AIM: Copy out every line of the records below without any change, from the line containing "Task: Click the" down to the end of the records.

(Word and element pointing records)
======
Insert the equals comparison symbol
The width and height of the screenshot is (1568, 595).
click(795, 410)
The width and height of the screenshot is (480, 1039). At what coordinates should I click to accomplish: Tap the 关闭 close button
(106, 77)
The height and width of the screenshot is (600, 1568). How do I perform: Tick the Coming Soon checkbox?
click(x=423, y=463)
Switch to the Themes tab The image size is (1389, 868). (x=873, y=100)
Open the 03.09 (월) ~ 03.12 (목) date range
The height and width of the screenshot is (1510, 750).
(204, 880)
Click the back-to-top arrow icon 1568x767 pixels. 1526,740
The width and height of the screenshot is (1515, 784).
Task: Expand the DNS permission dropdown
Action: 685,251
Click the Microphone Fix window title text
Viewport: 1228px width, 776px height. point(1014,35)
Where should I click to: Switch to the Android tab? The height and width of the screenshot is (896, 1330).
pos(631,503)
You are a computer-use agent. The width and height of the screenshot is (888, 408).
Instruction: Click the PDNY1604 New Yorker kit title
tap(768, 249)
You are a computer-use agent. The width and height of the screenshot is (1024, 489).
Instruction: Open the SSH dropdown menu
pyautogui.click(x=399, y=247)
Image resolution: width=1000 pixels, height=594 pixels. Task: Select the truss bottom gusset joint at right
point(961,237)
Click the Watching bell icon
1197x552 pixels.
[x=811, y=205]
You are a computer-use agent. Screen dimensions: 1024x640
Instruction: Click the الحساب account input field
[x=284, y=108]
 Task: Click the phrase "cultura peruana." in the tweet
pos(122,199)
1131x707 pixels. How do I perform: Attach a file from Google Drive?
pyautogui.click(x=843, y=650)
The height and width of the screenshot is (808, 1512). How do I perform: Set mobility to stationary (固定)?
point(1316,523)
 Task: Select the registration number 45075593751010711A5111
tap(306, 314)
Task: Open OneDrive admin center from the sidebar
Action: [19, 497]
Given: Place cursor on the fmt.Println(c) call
======
SOLUTION:
 Task: Click the phrase "cultura peruana." in the tweet
pos(122,199)
1131x707 pixels. How do I perform: Attach a file from Google Drive?
pyautogui.click(x=843, y=650)
The height and width of the screenshot is (808, 1512). How do I perform: Set mobility to stationary (固定)?
point(1316,523)
 Task: Select the registration number 45075593751010711A5111
tap(306, 314)
Task: Open OneDrive admin center from the sidebar
Action: [19, 497]
Given: Place cursor on the fmt.Println(c) call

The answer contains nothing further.